### Task statement
Please take the lines from the one holding "Байнгын хороо (443, 12)" through the one holding "[Send over email] (6, 1300)" in the data below and copy them exactly.

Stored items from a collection
== Segment start ==
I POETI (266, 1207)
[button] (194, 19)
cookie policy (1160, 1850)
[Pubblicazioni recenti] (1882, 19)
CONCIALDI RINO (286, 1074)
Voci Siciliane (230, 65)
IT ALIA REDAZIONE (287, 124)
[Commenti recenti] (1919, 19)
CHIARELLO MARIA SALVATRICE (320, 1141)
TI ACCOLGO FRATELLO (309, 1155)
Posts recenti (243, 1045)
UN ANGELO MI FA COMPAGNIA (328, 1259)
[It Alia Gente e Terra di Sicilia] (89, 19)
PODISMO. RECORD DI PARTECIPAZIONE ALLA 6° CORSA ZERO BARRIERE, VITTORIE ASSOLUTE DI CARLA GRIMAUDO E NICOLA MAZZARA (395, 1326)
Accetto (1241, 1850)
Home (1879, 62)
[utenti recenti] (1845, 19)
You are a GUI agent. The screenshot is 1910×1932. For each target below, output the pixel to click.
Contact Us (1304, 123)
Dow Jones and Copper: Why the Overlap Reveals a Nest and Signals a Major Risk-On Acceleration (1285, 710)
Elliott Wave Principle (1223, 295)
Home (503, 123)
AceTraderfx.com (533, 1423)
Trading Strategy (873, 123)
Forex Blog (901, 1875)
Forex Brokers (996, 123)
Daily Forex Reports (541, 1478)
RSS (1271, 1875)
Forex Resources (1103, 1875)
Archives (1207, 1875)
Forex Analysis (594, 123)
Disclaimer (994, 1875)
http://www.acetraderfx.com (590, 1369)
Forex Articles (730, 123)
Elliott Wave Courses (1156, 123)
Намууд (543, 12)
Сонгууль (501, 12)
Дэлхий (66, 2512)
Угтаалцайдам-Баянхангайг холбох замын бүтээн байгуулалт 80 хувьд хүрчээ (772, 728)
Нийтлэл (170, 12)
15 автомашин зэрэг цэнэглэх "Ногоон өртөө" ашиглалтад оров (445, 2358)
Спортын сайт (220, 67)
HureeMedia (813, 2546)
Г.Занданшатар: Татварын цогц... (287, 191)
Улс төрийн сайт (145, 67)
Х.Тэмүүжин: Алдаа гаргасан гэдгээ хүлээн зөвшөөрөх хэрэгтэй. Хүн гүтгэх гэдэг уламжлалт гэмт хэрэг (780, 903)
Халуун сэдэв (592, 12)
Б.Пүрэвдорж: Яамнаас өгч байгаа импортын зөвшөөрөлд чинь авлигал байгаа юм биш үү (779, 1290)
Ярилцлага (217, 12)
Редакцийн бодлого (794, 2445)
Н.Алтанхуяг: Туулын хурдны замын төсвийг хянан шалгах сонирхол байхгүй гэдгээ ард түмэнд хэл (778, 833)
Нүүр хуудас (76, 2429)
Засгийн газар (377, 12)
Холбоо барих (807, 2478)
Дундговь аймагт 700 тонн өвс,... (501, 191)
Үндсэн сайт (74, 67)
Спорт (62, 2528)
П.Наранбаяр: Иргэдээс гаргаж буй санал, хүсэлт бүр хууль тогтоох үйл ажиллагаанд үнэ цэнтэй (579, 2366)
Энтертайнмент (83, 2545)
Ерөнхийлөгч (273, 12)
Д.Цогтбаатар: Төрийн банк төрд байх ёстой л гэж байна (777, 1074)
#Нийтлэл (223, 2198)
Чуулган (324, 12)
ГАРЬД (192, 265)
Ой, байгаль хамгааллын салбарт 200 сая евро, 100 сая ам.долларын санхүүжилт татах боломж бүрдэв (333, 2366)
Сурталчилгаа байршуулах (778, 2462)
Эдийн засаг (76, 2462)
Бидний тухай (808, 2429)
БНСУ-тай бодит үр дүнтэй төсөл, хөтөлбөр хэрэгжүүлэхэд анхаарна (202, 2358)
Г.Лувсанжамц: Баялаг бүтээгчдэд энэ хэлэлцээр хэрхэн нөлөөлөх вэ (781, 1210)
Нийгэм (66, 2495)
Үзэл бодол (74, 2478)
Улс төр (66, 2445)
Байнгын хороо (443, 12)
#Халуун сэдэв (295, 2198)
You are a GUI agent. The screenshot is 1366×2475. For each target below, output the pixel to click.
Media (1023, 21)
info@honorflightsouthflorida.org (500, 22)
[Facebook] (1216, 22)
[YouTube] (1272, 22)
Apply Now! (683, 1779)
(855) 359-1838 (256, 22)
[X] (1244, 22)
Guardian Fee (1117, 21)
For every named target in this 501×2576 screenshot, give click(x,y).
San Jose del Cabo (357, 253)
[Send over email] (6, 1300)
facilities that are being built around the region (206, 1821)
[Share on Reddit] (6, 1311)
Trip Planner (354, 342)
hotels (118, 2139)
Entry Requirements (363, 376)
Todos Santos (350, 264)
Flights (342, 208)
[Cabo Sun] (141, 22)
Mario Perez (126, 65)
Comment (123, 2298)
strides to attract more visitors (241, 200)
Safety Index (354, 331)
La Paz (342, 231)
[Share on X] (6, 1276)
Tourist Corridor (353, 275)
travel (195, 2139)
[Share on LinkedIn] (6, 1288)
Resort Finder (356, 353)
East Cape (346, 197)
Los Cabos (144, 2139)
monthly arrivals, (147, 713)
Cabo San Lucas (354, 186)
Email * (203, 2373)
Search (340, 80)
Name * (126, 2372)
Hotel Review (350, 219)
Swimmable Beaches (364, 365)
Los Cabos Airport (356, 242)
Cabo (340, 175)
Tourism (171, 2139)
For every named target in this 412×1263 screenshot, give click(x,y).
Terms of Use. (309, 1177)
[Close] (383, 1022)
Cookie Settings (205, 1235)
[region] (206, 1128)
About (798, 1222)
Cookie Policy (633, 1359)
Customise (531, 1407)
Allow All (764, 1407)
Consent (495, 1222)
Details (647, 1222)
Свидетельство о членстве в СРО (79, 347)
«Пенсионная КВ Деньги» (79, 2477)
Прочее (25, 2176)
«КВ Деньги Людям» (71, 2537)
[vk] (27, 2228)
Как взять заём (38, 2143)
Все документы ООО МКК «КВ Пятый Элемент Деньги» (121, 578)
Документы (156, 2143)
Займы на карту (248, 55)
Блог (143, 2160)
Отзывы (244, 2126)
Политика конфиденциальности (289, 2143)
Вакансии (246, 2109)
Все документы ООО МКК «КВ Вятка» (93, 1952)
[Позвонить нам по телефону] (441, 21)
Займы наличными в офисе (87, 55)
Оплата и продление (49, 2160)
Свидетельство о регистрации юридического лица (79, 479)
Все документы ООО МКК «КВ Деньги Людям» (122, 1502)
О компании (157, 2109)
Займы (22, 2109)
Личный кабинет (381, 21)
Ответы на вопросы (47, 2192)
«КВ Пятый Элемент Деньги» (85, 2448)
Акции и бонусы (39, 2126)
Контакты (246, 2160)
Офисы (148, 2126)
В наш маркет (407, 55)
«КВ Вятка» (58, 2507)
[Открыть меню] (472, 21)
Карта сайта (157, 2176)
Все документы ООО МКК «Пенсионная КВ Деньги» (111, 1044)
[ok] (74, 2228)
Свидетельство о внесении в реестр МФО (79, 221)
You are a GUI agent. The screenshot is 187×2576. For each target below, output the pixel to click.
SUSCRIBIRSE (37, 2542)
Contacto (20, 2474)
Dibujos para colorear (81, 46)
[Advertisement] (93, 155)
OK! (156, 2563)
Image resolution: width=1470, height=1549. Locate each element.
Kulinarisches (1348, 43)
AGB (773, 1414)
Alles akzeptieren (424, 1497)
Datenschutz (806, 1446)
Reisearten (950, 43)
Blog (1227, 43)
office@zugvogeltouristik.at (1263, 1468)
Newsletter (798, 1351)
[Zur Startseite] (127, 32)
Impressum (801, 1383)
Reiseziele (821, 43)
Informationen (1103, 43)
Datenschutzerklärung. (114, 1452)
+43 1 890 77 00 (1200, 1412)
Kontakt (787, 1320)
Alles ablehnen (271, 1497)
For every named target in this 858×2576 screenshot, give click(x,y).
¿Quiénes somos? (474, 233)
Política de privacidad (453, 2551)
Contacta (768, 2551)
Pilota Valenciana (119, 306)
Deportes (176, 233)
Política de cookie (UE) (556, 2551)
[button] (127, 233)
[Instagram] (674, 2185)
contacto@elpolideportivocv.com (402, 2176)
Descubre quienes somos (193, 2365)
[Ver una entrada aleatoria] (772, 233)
== Segment end ==
### Response
Байнгын хороо (443, 12)
#Халуун сэдэв (295, 2198)
You are a GUI agent. The screenshot is 1366×2475. For each target below, output the pixel to click.
Media (1023, 21)
info@honorflightsouthflorida.org (500, 22)
[Facebook] (1216, 22)
[YouTube] (1272, 22)
Apply Now! (683, 1779)
(855) 359-1838 (256, 22)
[X] (1244, 22)
Guardian Fee (1117, 21)
For every named target in this 501×2576 screenshot, give click(x,y).
San Jose del Cabo (357, 253)
[Send over email] (6, 1300)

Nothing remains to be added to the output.